I do think there's an assumption that the Blue Ocean audiences being looked for are of a higher socioeconomic class. And I think there's a belief that they tend to be more monogamers, I.E. people more focused on a title or two rather than something much more broad. (My understanding/experience is the people who are upset about the double standards/hypocrisy in Progressive journalism tend to be more Polygamers, people who play a wide variety of gaming experiences...but that means that we don't spend as much on individual titles...although I'd argue there's a higher level of value sensitivity there as well) But more than that, I think they're fishing for the so-called whales. The people who will drop absurd amounts of money on a single game.

This is a really interesting argument, and I can see what you're getting at if I squint, but I'd love for you to flesh out your position here. Is your view that gaming companies believe progressivism appeals to a higher-class subset of the gaming population that is simultaneously more likely to be interested in putting big money into microtransactions? Could you spell out how that works, because I don't necessarily see the straight logic there -- my guess is that progressivism is orthogonal to monogamers/polygamers.

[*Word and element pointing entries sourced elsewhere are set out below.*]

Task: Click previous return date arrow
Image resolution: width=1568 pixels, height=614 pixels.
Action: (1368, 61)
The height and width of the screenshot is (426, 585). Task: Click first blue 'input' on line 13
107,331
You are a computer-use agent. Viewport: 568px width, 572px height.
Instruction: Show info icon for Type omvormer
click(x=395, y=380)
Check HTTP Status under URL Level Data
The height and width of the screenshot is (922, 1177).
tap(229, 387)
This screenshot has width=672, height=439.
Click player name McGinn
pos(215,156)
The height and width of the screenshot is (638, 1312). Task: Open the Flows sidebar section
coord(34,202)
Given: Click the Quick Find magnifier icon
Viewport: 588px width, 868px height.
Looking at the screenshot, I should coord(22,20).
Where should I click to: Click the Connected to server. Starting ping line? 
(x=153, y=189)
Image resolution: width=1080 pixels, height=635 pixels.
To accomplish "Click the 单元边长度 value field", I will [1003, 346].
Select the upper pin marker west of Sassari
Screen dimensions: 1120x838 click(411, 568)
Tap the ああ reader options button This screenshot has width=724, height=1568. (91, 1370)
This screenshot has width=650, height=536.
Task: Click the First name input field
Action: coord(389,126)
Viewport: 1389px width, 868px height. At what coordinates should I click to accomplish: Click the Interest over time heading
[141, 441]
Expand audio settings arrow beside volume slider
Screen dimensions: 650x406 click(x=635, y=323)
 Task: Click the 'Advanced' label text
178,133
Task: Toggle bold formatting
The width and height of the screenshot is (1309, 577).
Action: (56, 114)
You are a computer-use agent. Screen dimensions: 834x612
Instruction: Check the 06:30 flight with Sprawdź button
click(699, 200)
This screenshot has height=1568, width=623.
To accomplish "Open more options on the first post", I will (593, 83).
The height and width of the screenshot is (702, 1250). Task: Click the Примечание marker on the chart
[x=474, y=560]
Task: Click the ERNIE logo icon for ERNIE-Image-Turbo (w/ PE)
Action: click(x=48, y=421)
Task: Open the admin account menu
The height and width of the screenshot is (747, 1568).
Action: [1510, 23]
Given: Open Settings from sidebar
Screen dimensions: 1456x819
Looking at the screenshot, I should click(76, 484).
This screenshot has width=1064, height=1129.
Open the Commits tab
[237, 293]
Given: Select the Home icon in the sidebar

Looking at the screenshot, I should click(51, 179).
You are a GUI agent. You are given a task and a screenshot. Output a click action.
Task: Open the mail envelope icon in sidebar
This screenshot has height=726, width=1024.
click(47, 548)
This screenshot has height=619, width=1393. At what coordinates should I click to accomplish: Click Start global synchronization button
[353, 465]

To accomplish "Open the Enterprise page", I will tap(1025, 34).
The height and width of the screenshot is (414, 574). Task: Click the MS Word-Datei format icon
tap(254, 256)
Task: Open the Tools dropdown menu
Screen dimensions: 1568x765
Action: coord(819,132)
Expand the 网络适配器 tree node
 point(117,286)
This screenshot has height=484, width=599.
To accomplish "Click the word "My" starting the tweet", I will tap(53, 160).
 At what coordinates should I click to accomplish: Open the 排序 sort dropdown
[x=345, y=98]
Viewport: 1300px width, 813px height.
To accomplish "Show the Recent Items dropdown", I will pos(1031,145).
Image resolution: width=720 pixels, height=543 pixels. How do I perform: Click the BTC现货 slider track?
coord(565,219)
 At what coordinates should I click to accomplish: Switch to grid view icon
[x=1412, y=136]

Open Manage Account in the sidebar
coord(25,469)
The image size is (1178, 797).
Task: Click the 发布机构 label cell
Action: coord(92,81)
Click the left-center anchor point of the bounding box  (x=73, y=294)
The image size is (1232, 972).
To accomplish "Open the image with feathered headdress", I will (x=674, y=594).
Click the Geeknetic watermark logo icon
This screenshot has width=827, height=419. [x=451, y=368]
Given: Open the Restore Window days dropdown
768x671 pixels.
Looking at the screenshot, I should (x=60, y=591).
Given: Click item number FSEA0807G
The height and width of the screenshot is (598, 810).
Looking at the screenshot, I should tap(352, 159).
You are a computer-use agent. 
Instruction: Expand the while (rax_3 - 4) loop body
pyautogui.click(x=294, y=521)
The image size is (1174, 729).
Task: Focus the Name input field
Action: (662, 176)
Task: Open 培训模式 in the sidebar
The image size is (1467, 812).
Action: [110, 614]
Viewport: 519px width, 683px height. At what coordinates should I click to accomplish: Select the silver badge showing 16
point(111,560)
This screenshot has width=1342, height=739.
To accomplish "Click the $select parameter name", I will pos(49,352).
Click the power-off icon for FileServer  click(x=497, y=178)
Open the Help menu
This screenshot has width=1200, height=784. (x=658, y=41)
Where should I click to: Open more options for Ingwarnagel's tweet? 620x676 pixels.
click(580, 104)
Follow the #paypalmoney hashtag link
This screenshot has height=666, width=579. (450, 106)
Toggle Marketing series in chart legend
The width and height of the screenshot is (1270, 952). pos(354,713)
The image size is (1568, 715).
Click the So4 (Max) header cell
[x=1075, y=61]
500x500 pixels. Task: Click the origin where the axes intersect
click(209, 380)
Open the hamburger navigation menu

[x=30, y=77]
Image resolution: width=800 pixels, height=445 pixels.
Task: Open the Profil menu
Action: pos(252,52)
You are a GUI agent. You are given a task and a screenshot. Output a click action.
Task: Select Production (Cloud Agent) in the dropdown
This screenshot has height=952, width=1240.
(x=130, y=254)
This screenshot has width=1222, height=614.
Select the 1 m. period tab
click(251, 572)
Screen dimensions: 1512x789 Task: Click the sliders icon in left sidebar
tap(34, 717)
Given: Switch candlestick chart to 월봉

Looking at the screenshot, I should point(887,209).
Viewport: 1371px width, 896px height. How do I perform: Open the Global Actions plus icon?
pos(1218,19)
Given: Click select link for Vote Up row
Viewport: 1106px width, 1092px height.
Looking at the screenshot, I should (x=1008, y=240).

It seems likely to me that polygamers are more concerned about journalism and progressivism in video games because their gaming interests are so broad that they need to follow news and pay attention to new titles in order to learn what they want to play next.

With monogamers, they're just focused on their particular title so whatever new thing is going on in the new story game doesn't matter so much to them. They're more likely to be incensed by a mechanical change to balance in their obsession than the woke story beats in the new blockbuster. The number of people who care about specific balance tweaks in League of Legends are a distinct subset of the population. But the number of people who can quickly scan a character roster for skin color or can develop an opinion about the sexual orientation of NPC romance options is much higher. It might just be bike-shedding.

Someone on an earlier thread about this controversy suggested that the narrative-based games which trigger both the progressive story beats and the backlash have an outsized place in discussion relative to the number of gamers who actually play them. I actually think it's the opposite: the big story games trigger such major discussion because they're the ones played by the largest plurality of the gaming populace. Maybe not a majority, though that wouldn't surprise me, but the largest and most mainstream chunk of committed gamers.

Could you spell out how that works, because I don't necessarily see the straight logic there -- my guess is that progressivism is orthogonal to monogamers/polygamers.

At least what I said is my experience. I feel like people who play a wide variety of games simply are not going to waste the resources picking up expensive DLC/Microtransactions? For what you could pay getting an outfit for your Diablo 4 character (which is stupid expensive), there's a lot of options out there for great experiences you could get. There's simply more competition for the gaming dollar, I think.

But the number of people who can quickly scan a character roster for skin color or can develop an opinion about the sexual orientation of NPC romance options is much higher. It might just be bike-shedding.

I think also, people who are watching a large number of games see trends, even if they're there or not. And one of the big trends people see right now is downplaying the attractiveness of female characters in a way they are NOT doing for male characters. And of course, people tie that (not necessarily incorrectly) into various Progressive theories and models, and you get what you get.